Übungstext:
--------------------

Der Betriebsrat kann seine Zustimmung zu einer Ein- bzw. Umgruppierung iSv. § 99 Abs. 1 Satz 1 BetrVG nur aus den im Gesetz abschließend genannten Gründen verweigern.
Er genügt der gesetzlichen Begründungspflicht, wenn es als möglich erscheint, dass er mit seiner schriftlich gegebenen Begründung einen der in § 99 Abs. 2 BetrVG aufgeführten Verweigerungsgründe geltend macht. Eine Begründung, die sich in der Benennung einer der Nummern des § 99 Abs. 2 BetrVG oder in der Wiederholung von deren Wortlaut erschöpft, ist unbeachtlich. Gleiches gilt für eine Begründung, die offensichtlich auf keinen der gesetzlichen Verweigerungsgründe Bezug nimmt. Die Begründung des Betriebsrats braucht nicht schlüssig zu sein. Konkrete Tatsachen müssen nur für die auf § 99 Abs. 2 Nr. 3 und Nr. 6 BetrVG gestützte Verweigerung angegeben werden.

--------------------

Übungsdaten:
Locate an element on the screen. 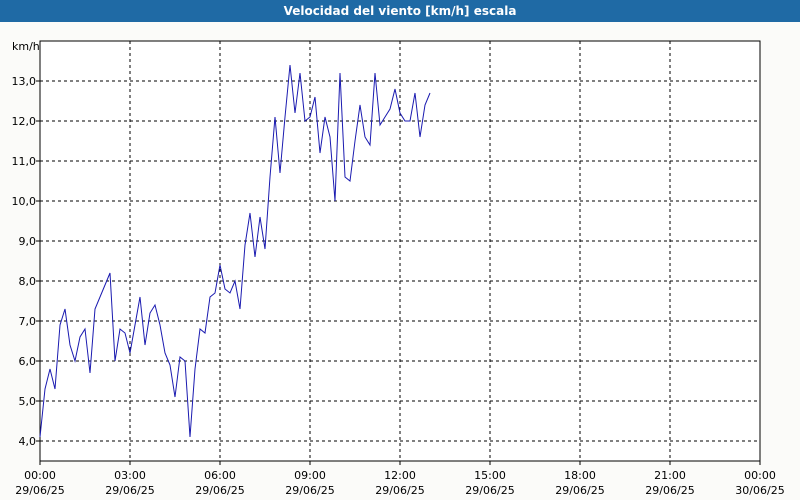 This screenshot has height=500, width=800. y-tick-label: 11,0 is located at coordinates (24, 162).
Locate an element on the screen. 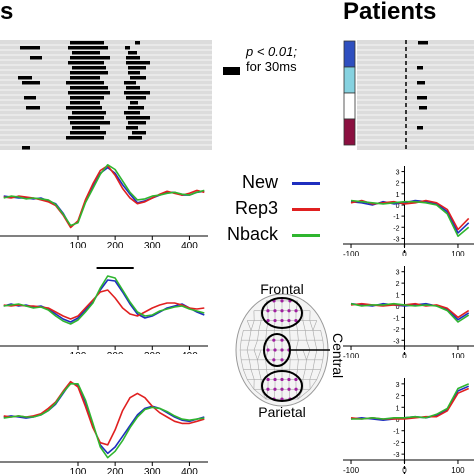 The width and height of the screenshot is (474, 474). significance-raster-left is located at coordinates (106, 95).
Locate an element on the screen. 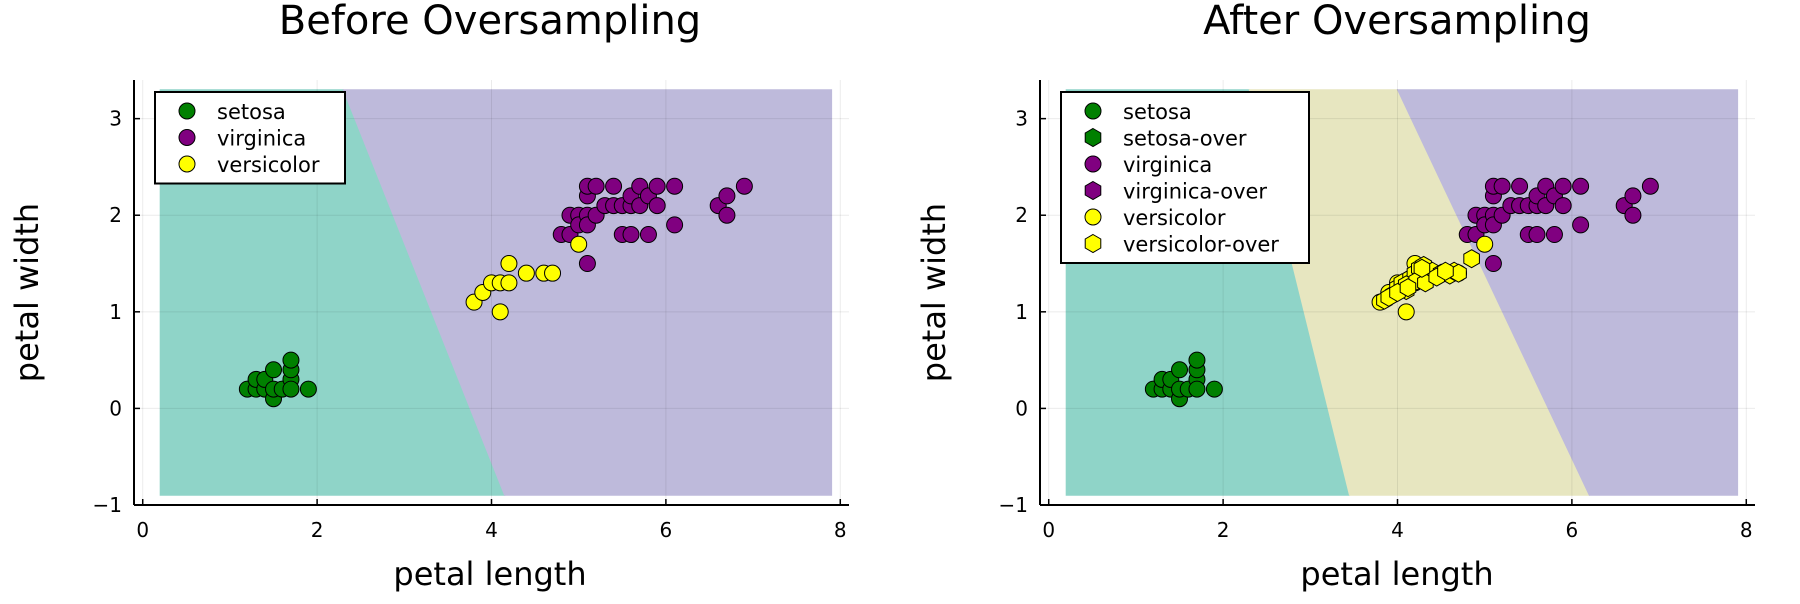  legend-marker-setosa-over is located at coordinates (1093, 138).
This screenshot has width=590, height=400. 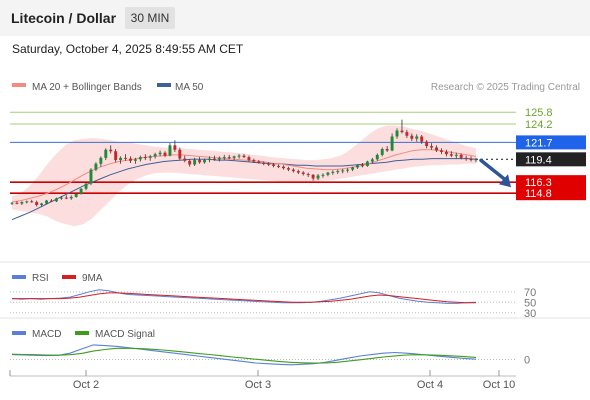 I want to click on ma50-line, so click(x=244, y=190).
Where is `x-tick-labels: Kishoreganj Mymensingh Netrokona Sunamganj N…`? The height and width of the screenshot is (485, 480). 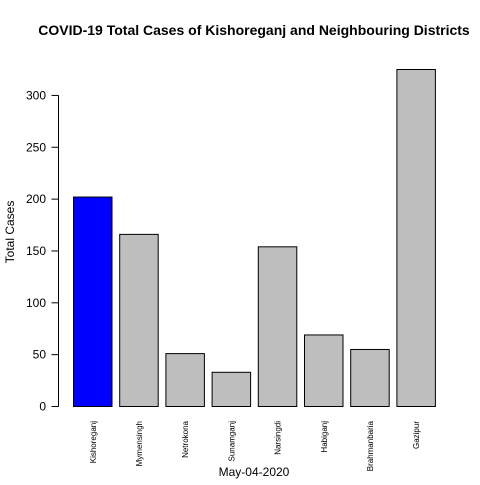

--------------------

Was zu tun ist:
A. Stimmen diese Aussagen mit dem Übungstext überein? (i) Die Begründung des Betriebsrats muss schlüssig sein. (ii) Eine Begründung, die nur den Wortlaut einer Nummer des § 99 Abs. 2 BetrVG wiederholt, ist unbeachtlich. (iii) Konkrete Tatsachen müssen bei jeder Verweigerung angegeben werden. Antworte jeweils mit Ja oder Nein und zitiere wörtlich die Worte aus dem Text, die den Ausschlag geben.
B. Schreib aus dem Übungstext die Stelle von „Er genügt der“ bis einschließlich „Verweigerung angegeben werden.“ Wort für Wort ab.
Die Einträge haben mit dem Übungstext nichts zu tun.

Erwartete Antworten:
A.
(i) Nein: „Die Begründung des Betriebsrats braucht nicht schlüssig zu sein.“
(ii) Ja: „Eine Begründung, die sich in der Benennung einer der Nummern des § 99 Abs. 2 BetrVG oder in der Wiederholung von deren Wortlaut erschöpft, ist unbeachtlich.“
(iii) Nein: „Konkrete Tatsachen müssen nur für die auf § 99 Abs. 2 Nr. 3 und Nr. 6 BetrVG gestützte Verweigerung angegeben werden.“

B.
Er genügt der gesetzlichen Begründungspflicht, wenn es als möglich erscheint, dass er mit seiner schriftlich gegebenen Begründung einen der in § 99 Abs. 2 BetrVG aufgeführten Verweigerungsgründe geltend macht. Eine Begründung, die sich in der Benennung einer der Nummern des § 99 Abs. 2 BetrVG oder in der Wiederholung von deren Wortlaut erschöpft, ist unbeachtlich. Gleiches gilt für eine Begründung, die offensichtlich auf keinen der gesetzlichen Verweigerungsgründe Bezug nimmt. Die Begründung des Betriebsrats braucht nicht schlüssig zu sein. Konkrete Tatsachen müssen nur für die auf § 99 Abs. 2 Nr. 3 und Nr. 6 BetrVG gestützte Verweigerung angegeben werden.